Extracted records:
________________________
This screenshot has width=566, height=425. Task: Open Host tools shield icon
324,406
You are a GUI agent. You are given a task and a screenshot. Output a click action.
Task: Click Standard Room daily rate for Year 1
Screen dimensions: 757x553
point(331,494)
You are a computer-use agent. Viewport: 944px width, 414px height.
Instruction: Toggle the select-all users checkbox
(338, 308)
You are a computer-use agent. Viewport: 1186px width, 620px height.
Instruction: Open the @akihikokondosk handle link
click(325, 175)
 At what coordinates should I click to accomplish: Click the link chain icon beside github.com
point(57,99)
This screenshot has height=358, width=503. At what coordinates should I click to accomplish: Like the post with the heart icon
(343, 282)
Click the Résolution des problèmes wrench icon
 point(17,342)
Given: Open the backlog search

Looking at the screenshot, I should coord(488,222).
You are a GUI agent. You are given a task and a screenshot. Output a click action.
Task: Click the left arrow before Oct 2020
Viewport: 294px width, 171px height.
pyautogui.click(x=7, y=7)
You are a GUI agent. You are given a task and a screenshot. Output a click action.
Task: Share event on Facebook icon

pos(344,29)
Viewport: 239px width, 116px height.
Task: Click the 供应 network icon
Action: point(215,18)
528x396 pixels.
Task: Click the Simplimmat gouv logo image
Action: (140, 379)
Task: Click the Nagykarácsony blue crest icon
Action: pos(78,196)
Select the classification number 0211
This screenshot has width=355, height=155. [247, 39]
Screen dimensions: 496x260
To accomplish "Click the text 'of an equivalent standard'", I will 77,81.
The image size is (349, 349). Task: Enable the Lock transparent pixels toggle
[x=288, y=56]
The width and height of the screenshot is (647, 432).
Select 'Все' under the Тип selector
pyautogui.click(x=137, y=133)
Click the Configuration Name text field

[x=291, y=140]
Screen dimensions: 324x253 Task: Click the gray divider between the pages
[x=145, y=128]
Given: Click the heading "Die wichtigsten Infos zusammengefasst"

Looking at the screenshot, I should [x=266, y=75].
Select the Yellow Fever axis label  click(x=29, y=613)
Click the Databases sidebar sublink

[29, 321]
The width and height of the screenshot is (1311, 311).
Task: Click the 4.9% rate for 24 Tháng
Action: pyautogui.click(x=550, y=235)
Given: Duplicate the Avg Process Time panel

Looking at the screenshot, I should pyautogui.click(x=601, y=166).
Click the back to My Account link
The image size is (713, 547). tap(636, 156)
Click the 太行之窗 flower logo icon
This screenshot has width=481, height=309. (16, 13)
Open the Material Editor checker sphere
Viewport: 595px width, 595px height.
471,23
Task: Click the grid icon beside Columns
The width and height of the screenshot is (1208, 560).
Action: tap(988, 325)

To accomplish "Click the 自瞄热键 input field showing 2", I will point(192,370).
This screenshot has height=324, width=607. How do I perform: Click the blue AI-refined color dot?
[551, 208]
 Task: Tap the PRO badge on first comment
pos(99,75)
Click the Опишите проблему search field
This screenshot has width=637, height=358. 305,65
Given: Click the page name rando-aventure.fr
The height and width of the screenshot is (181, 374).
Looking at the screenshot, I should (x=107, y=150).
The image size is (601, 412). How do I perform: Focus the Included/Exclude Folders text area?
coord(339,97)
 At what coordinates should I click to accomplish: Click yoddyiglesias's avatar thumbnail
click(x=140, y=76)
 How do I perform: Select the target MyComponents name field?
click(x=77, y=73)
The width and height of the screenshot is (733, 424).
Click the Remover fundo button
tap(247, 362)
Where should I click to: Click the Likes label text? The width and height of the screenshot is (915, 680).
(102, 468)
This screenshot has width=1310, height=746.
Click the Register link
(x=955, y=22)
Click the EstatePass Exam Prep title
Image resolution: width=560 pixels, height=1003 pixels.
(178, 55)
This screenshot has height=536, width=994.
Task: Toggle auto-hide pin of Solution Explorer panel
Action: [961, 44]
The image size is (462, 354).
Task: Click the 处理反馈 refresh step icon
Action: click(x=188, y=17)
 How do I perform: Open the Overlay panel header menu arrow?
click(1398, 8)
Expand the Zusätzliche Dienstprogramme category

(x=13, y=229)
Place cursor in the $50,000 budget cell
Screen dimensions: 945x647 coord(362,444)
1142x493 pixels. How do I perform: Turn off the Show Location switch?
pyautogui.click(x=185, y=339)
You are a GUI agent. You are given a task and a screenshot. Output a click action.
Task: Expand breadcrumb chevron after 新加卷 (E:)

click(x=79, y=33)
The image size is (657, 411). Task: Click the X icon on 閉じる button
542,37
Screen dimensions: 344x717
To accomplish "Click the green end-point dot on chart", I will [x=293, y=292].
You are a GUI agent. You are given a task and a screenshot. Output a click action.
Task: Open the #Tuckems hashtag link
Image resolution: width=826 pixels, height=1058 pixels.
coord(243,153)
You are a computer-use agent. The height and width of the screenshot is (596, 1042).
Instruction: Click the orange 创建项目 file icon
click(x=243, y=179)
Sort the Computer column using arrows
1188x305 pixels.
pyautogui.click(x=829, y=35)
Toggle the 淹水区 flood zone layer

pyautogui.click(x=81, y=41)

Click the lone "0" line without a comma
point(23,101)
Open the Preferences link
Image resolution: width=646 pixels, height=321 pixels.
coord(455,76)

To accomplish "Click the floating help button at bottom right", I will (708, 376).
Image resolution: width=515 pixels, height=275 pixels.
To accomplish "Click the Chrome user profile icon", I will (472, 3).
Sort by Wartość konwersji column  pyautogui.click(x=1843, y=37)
________________________
Problem to solve ▸ Pull every line containing "will" from the data.

Expected output ▸
To accomplish "Click the text 'of an equivalent standard'", I will 77,81.
To accomplish "Click the 自瞄热键 input field showing 2", I will point(192,370).
To accomplish "Click the green end-point dot on chart", I will [x=293, y=292].
To accomplish "Click the floating help button at bottom right", I will (708, 376).
To accomplish "Click the Chrome user profile icon", I will (472, 3).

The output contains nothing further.